> **Problem statement**
After finding "Task: Click the" in a line below, print that line and the rest of the lines exactly, leaving out all pictures.

> **Supplied records**
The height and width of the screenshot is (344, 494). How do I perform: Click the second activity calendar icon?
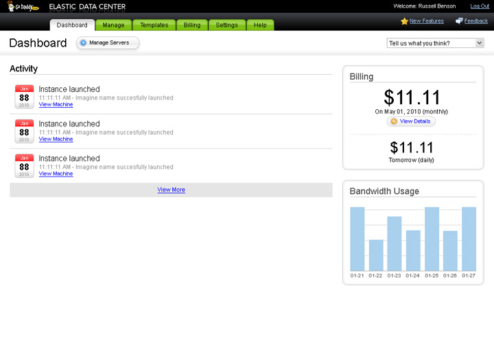click(24, 131)
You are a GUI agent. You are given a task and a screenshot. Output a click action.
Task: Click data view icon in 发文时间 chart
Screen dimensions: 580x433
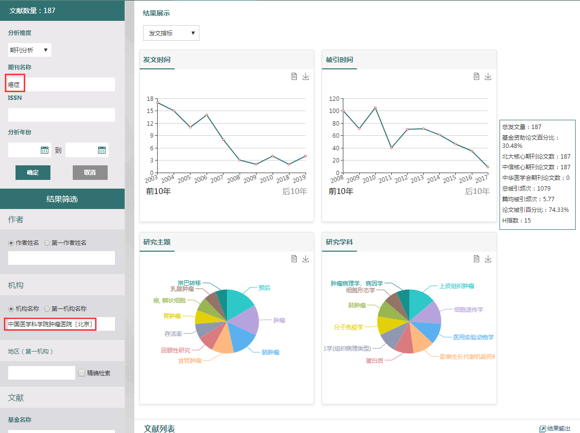coord(294,77)
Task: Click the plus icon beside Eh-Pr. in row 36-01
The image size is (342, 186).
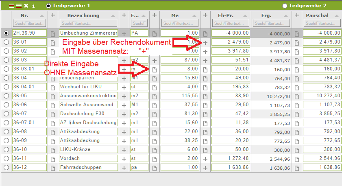Action: coord(205,42)
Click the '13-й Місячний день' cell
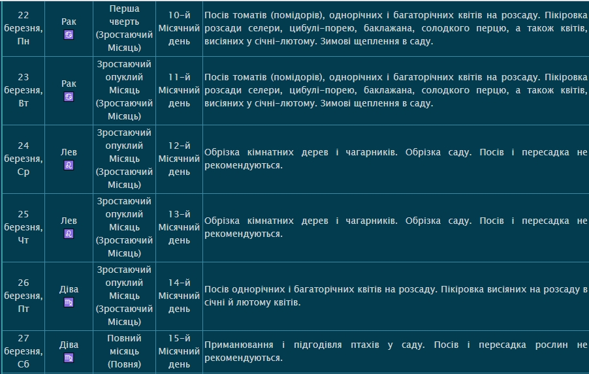The height and width of the screenshot is (374, 589). click(179, 227)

> **Finished task**
Task: Click the plus icon beside Eh-Pr. in row 36-01
The image size is (342, 186).
Action: coord(205,42)
Click the '13-й Місячний день' cell
The height and width of the screenshot is (374, 589). click(179, 227)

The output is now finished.